Task
Every line holding the word "height" should be copied from the material.

- - - -

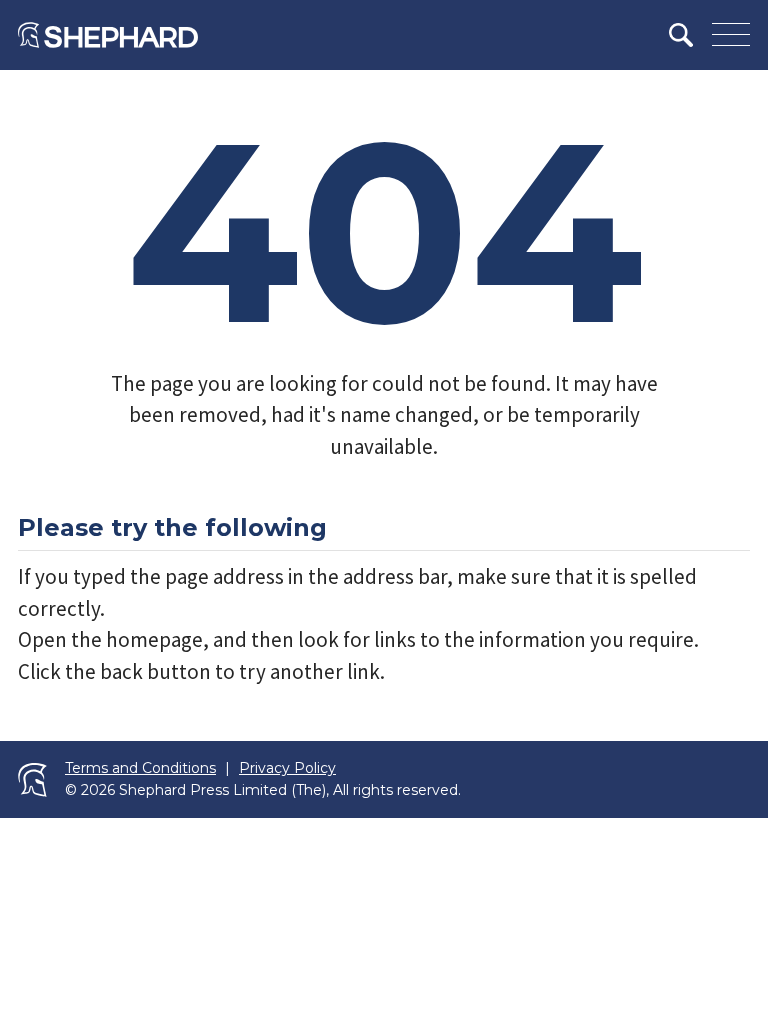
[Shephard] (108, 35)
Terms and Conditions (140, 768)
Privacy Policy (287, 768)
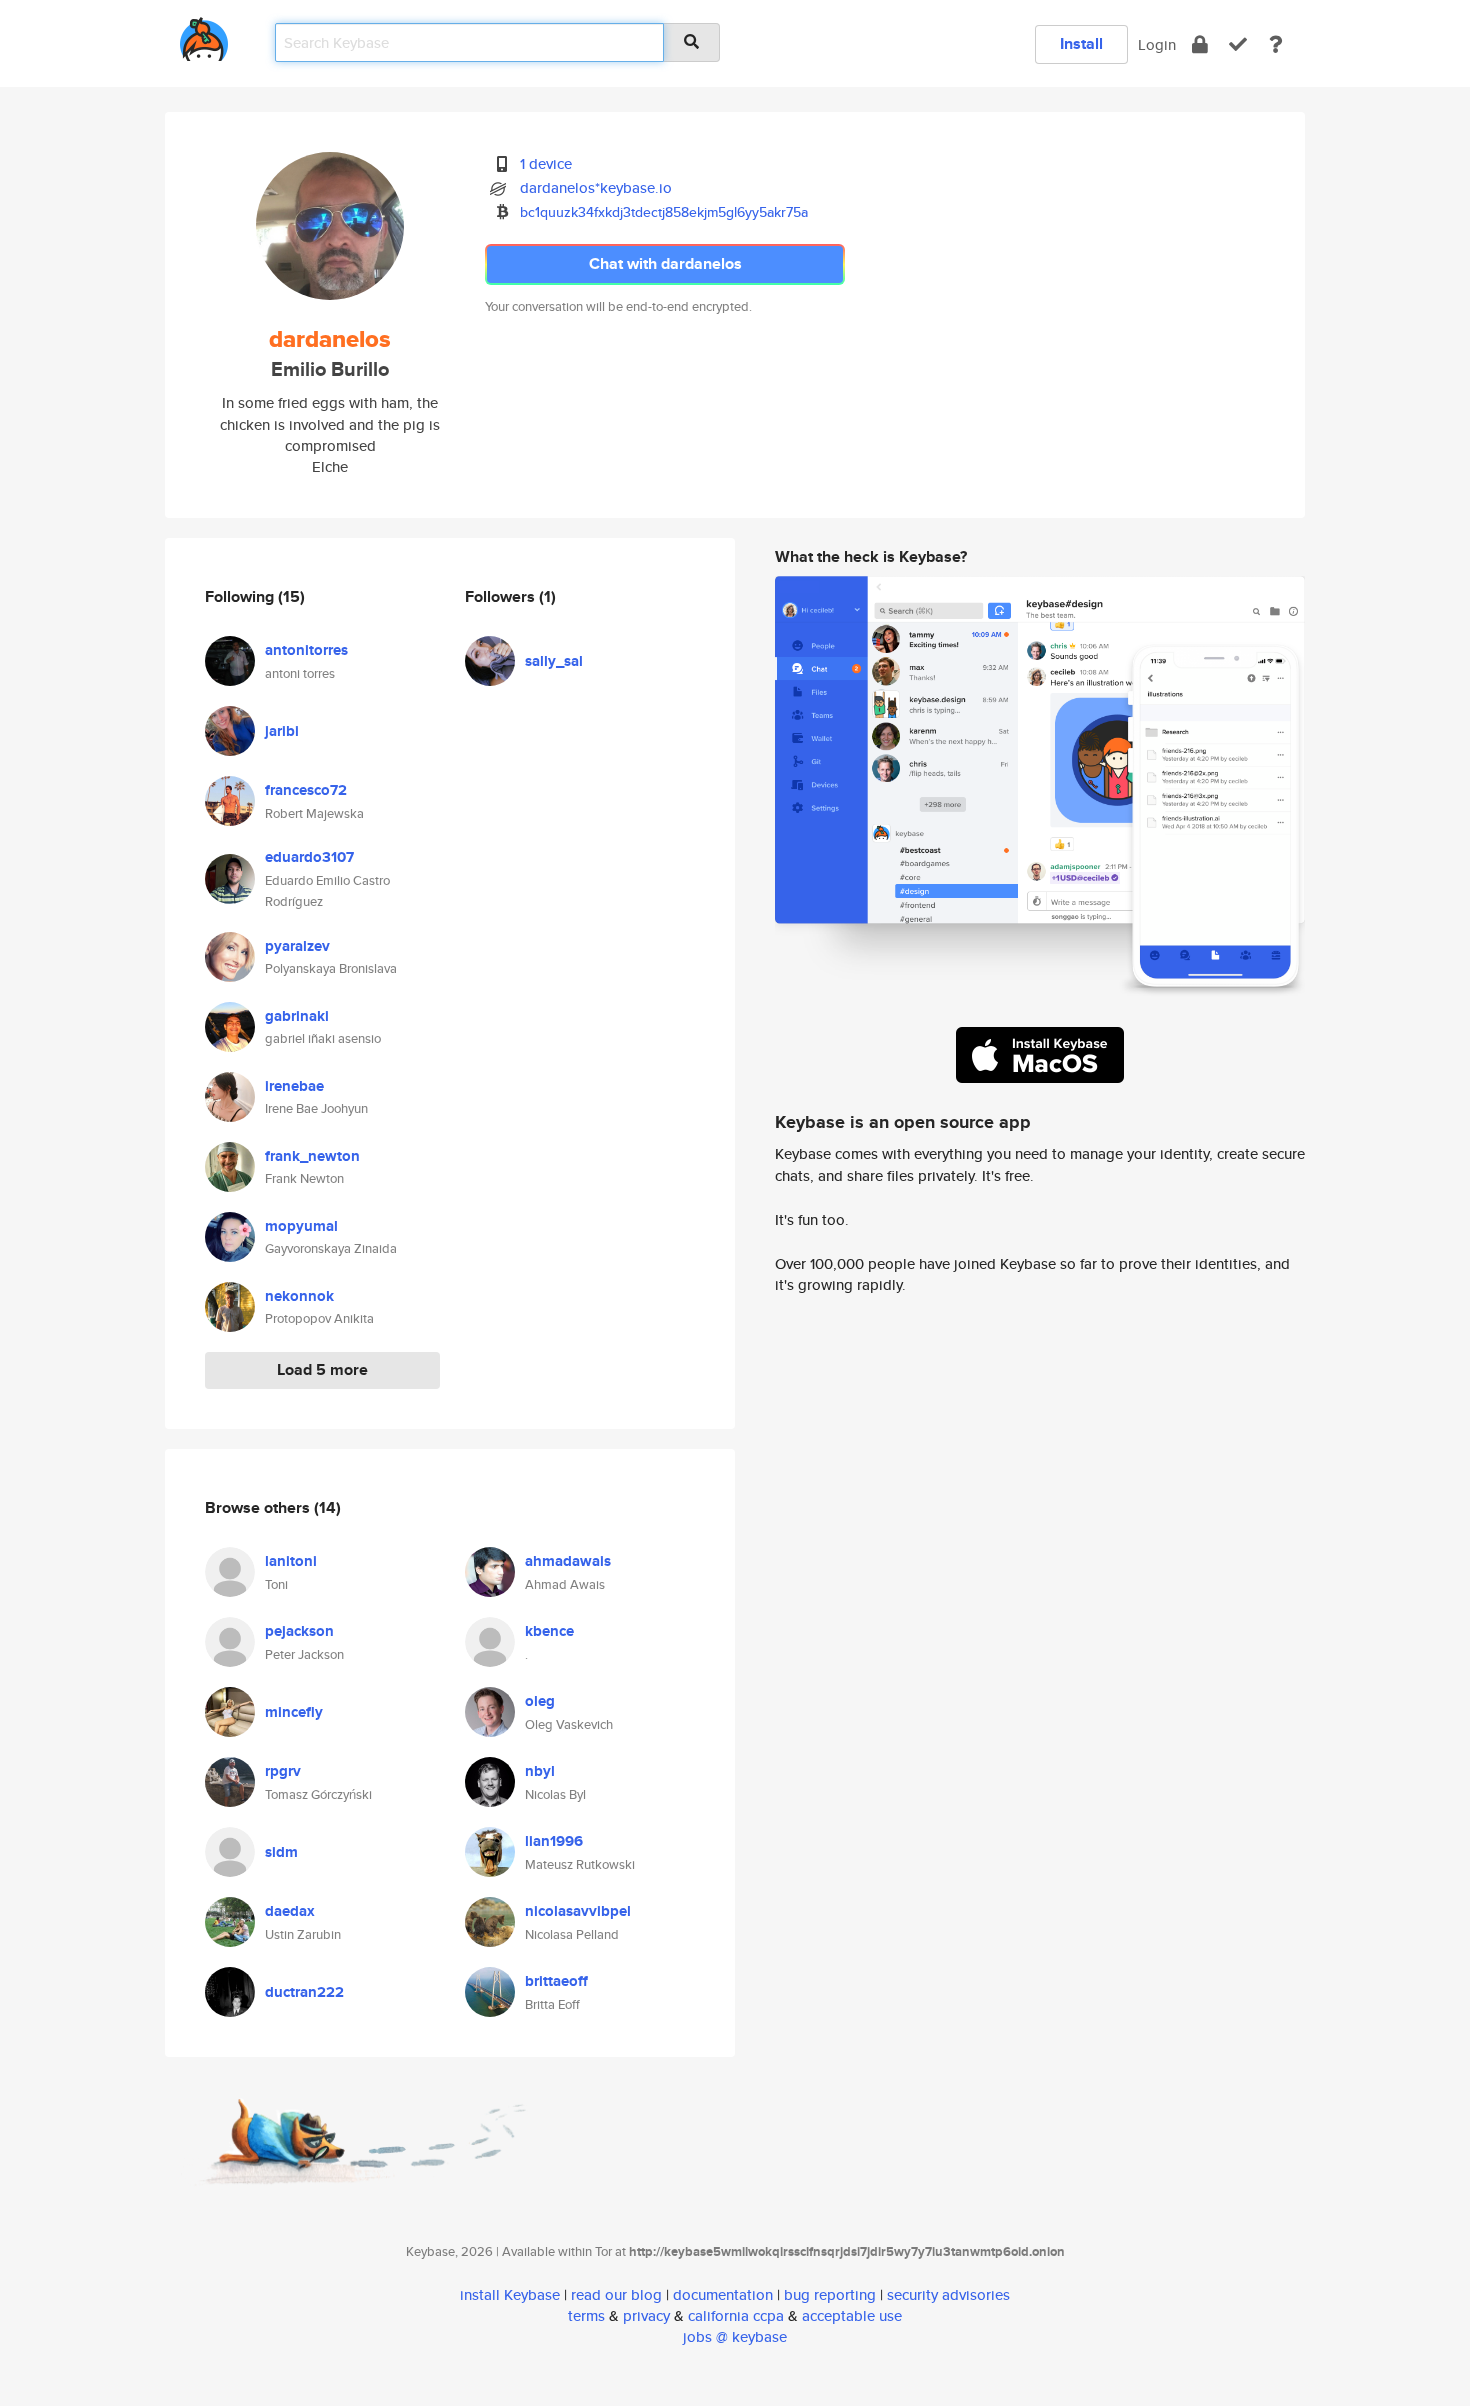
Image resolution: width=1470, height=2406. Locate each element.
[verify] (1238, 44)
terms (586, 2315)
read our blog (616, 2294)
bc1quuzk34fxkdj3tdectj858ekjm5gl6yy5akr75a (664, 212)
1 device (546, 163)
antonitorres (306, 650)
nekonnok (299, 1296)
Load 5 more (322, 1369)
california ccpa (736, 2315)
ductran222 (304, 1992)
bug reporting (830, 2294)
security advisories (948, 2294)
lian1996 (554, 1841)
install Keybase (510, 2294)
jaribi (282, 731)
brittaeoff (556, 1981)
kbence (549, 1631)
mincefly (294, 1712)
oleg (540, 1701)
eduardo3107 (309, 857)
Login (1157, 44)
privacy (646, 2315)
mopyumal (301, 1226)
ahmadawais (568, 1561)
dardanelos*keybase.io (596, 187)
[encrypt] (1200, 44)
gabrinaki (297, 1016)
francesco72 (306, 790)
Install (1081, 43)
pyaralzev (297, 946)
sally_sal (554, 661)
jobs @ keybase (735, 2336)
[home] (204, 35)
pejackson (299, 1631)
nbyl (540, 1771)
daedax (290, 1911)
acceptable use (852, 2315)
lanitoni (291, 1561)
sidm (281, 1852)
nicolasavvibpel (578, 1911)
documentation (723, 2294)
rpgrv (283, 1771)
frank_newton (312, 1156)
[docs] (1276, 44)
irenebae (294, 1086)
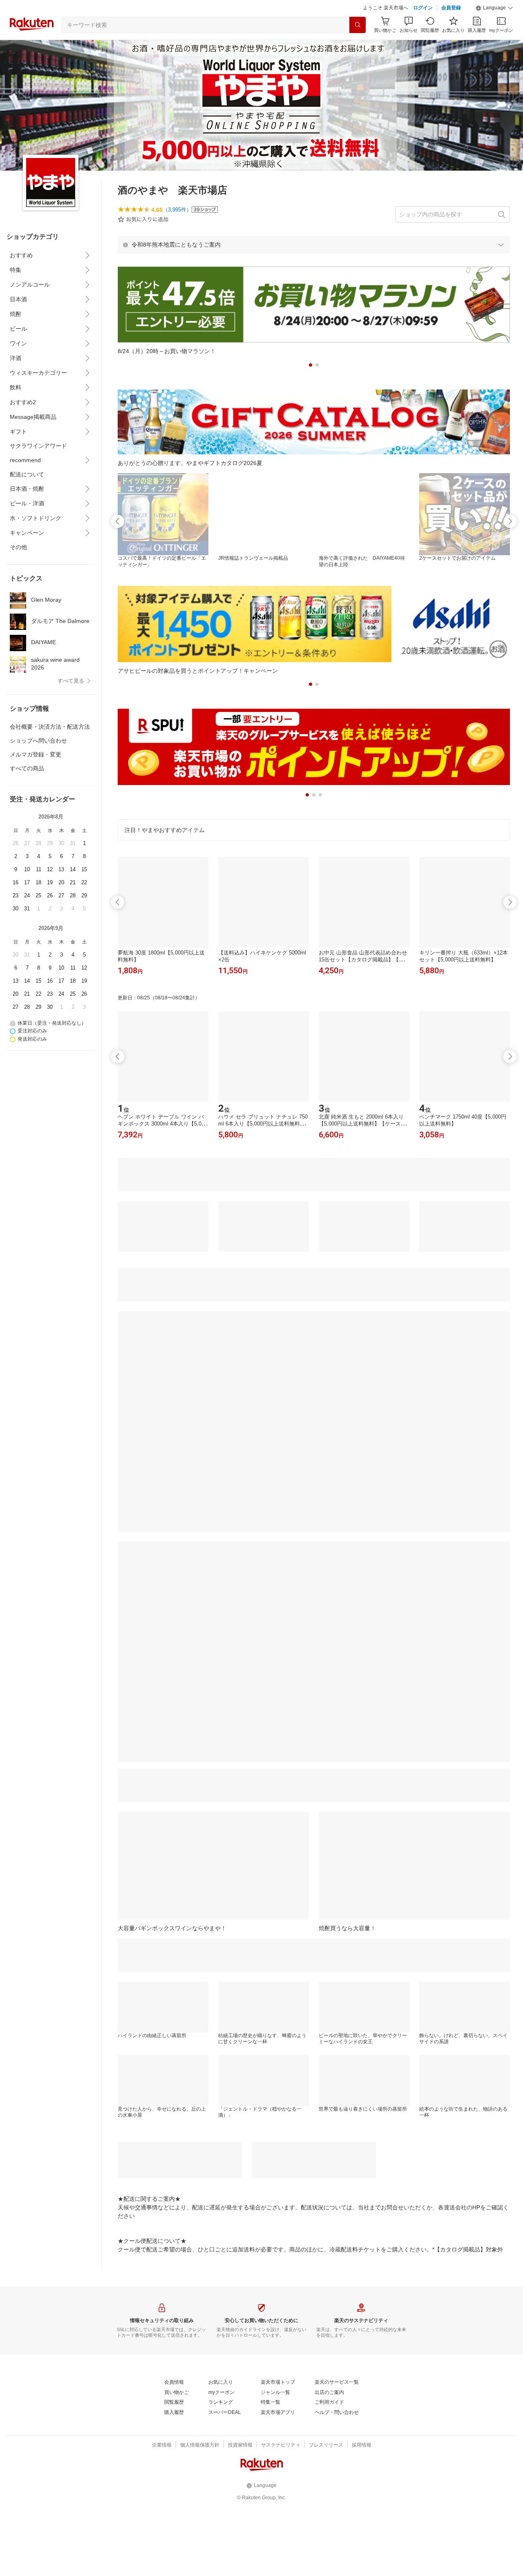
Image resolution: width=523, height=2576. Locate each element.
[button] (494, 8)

- - - -

Task response
Image resolution: width=1470, height=2406. Locate each element.
Image resolution: width=523, height=2576. Locate each element.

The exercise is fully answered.